** Data for review follows **
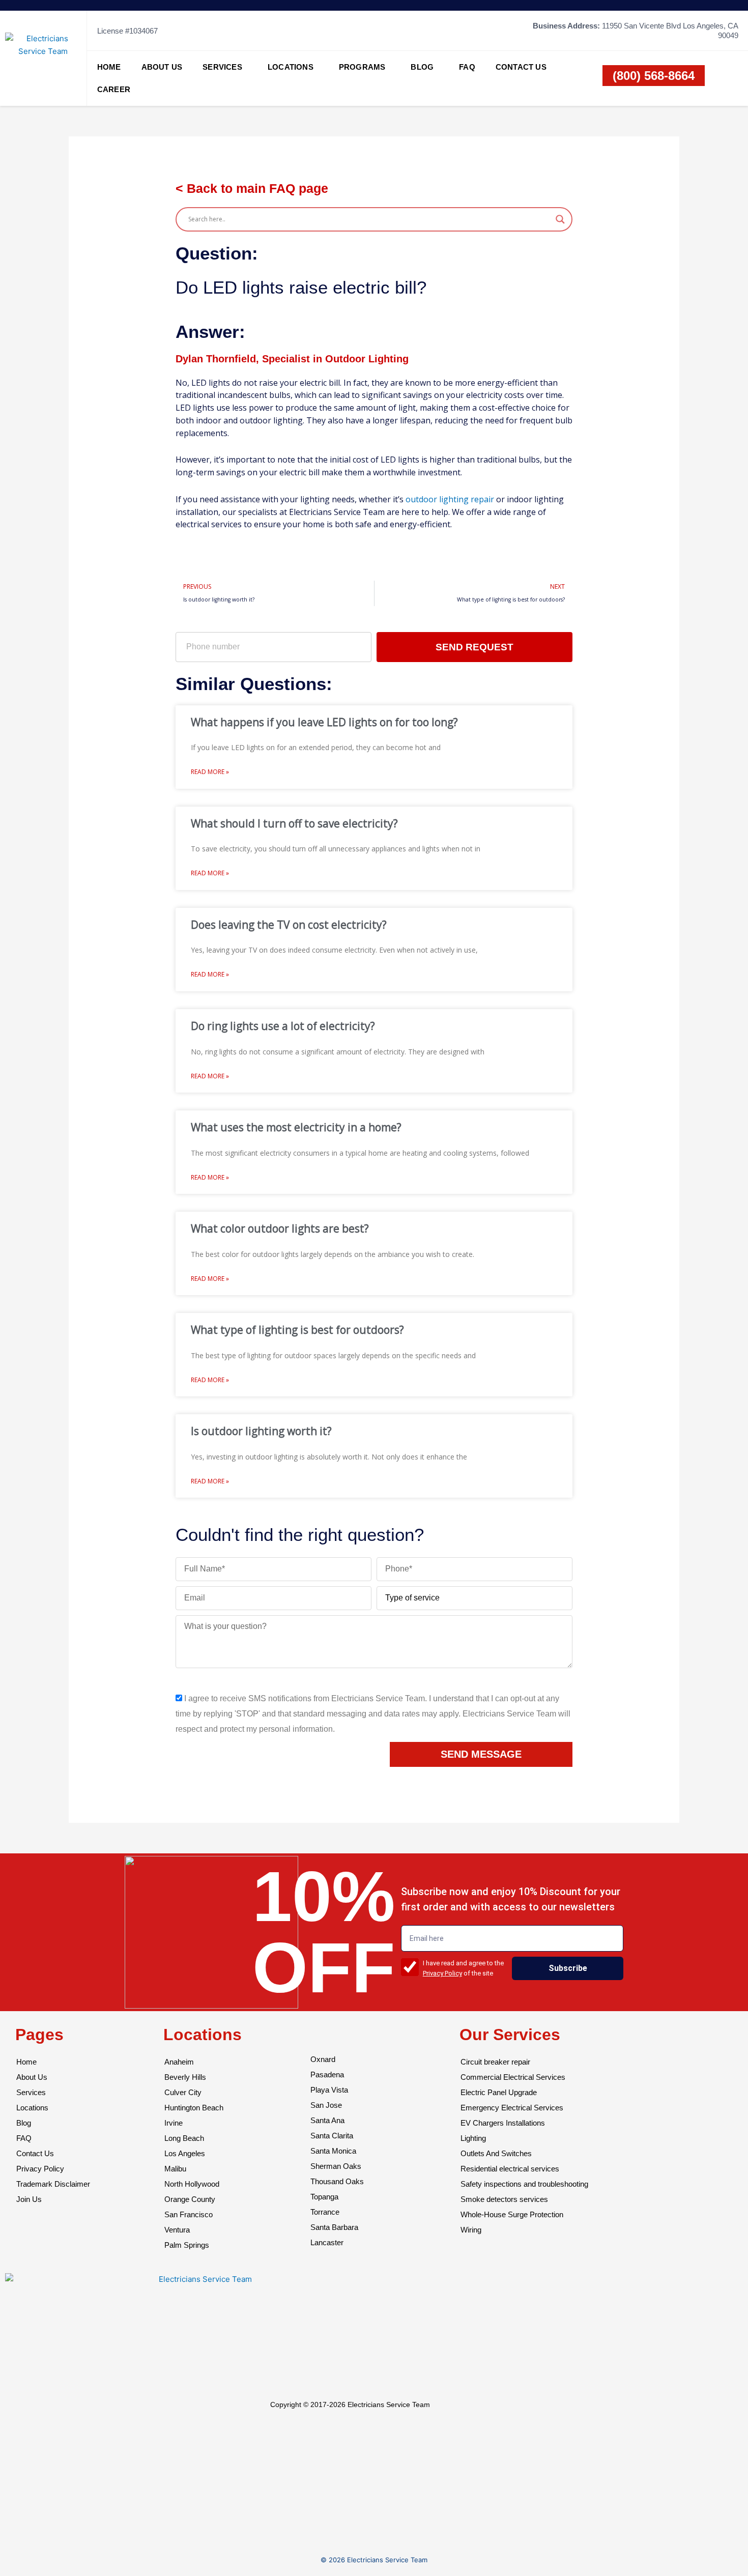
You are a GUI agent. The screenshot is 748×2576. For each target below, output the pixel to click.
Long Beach (184, 2138)
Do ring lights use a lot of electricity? (283, 1026)
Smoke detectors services (504, 2199)
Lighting (473, 2138)
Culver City (183, 2092)
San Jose (326, 2105)
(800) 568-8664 (654, 75)
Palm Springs (186, 2245)
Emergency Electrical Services (512, 2107)
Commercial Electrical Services (513, 2077)
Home (109, 67)
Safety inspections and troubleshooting (524, 2184)
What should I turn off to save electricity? (294, 823)
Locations (290, 67)
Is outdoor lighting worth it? (261, 1431)
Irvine (173, 2123)
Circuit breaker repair (495, 2061)
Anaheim (179, 2061)
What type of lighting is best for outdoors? (297, 1330)
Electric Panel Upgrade (499, 2092)
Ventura (177, 2229)
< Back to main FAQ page (252, 188)
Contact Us (521, 67)
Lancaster (326, 2242)
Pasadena (327, 2074)
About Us (162, 67)
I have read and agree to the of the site (463, 1968)
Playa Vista (329, 2089)
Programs (362, 67)
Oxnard (322, 2059)
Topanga (324, 2196)
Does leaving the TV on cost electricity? (289, 925)
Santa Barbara (334, 2227)
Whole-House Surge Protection (512, 2214)
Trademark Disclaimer (53, 2184)
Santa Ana (327, 2120)
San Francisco (188, 2214)
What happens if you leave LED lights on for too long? (324, 722)
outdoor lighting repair (450, 499)
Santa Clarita (331, 2135)
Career (113, 89)
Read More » (210, 771)
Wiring (471, 2229)
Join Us (29, 2199)
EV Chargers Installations (503, 2123)
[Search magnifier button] (560, 219)
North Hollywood (191, 2184)
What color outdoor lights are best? (280, 1228)
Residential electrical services (510, 2168)
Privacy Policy (442, 1973)
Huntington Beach (193, 2107)
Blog (422, 67)
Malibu (175, 2168)
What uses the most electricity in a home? (296, 1127)
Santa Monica (333, 2150)
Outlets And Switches (496, 2153)
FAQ (467, 67)
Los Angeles (184, 2153)
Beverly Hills (185, 2077)
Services (222, 67)
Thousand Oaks (337, 2181)
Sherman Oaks (335, 2166)
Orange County (189, 2199)
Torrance (324, 2212)
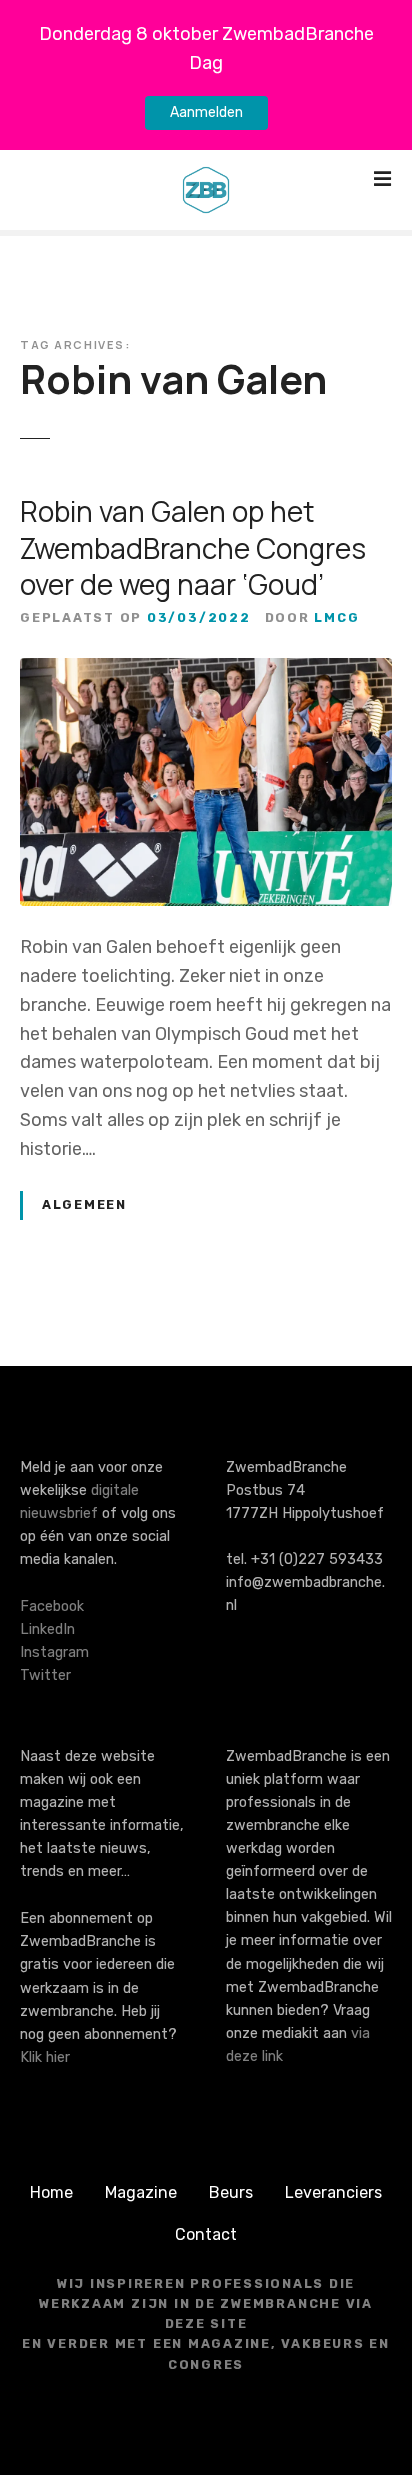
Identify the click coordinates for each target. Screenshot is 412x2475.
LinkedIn (47, 1629)
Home (51, 2192)
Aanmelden (206, 112)
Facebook (52, 1606)
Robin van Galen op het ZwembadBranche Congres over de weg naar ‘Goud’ (193, 547)
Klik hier (45, 2057)
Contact (206, 2234)
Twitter (45, 1675)
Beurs (231, 2192)
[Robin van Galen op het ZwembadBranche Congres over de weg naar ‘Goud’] (206, 672)
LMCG (336, 617)
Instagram (54, 1652)
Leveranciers (333, 2192)
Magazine (141, 2192)
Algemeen (84, 1204)
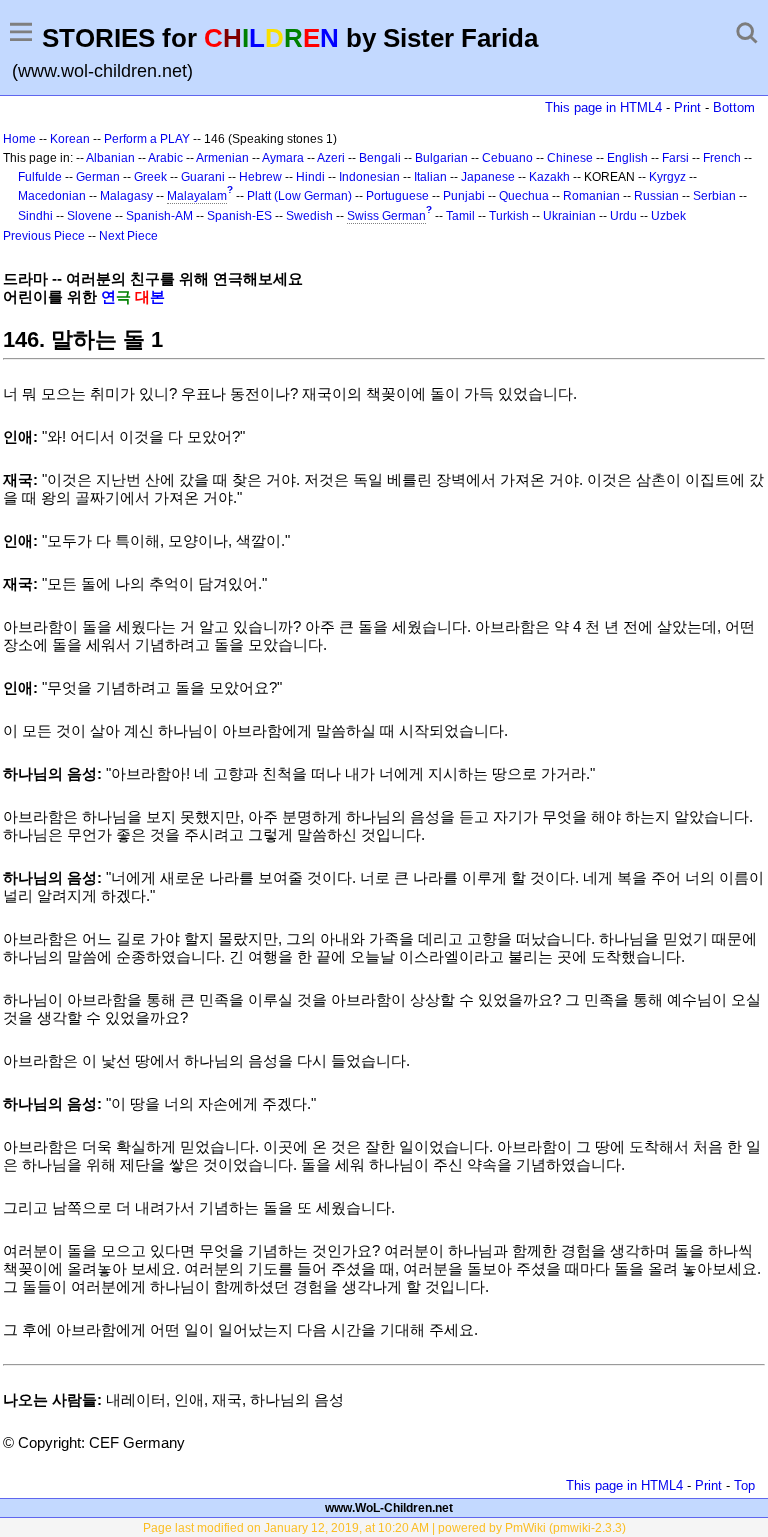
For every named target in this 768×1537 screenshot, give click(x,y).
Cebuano (507, 158)
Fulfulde (40, 177)
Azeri (331, 158)
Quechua (524, 196)
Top (744, 1485)
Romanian (591, 196)
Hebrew (260, 177)
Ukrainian (569, 216)
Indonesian (369, 177)
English (627, 158)
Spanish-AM (159, 216)
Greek (150, 177)
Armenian (222, 158)
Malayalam (197, 196)
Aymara (283, 158)
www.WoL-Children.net (389, 1508)
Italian (430, 177)
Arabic (165, 158)
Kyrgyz (667, 177)
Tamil (460, 216)
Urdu (623, 216)
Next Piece (128, 236)
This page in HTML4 (603, 107)
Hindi (310, 177)
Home (19, 139)
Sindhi (35, 216)
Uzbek (668, 216)
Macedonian (52, 196)
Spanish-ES (239, 216)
** End of Data for review **
Goal of the exercise:
Your answer must be the exact lines from the start of the data through the line with "About Us (162, 67)", inclusive, and nothing else; pictures do not belong in it.

Reply to the exercise:
You are a GUI agent. The screenshot is 748×2576. For each target below, output the pixel to click.
Long Beach (184, 2138)
Do ring lights use a lot of electricity? (283, 1026)
Smoke detectors services (504, 2199)
Lighting (473, 2138)
Culver City (183, 2092)
San Jose (326, 2105)
(800) 568-8664 (654, 75)
Palm Springs (186, 2245)
Emergency Electrical Services (512, 2107)
Commercial Electrical Services (513, 2077)
Home (109, 67)
Safety inspections and troubleshooting (524, 2184)
What should I turn off to save electricity? (294, 823)
Locations (290, 67)
Is outdoor lighting worth it? (261, 1431)
Irvine (173, 2123)
Circuit breaker repair (495, 2061)
Anaheim (179, 2061)
What type of lighting is best for outdoors? (297, 1330)
Electric Panel Upgrade (499, 2092)
Ventura (177, 2229)
< Back to main FAQ page (252, 188)
Contact Us (521, 67)
Lancaster (326, 2242)
Pasadena (327, 2074)
About Us (162, 67)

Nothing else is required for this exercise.